**Written exercise:**
Format the lines as a Markdown table with the columns No. and Text, starting with the line that contains "Task: Expand the Tags filter dropdown" and going on through the end of the rows. Skip blank lines, and leave the pictures out of the answer.
** Start of Listed entries **
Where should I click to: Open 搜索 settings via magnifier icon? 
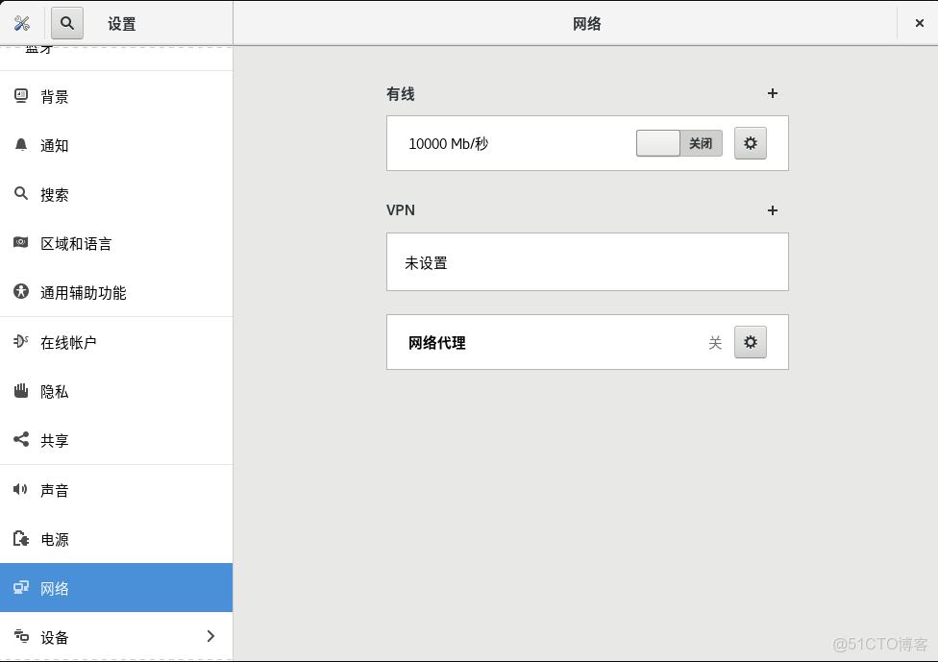point(21,194)
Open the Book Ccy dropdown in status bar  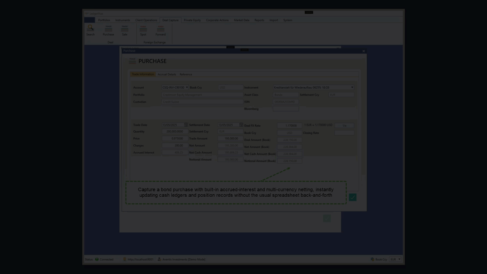click(x=399, y=259)
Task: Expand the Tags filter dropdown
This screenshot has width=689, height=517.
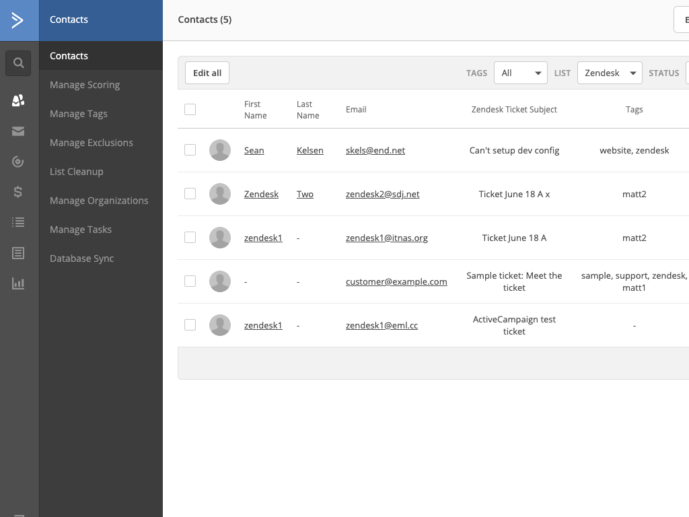Action: 520,73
** End of Listed entries **
**Task output:**
| No. | Text |
|---|---|
| 1 | Task: Expand the Tags filter dropdown |
| 2 | This screenshot has width=689, height=517. |
| 3 | Action: 520,73 |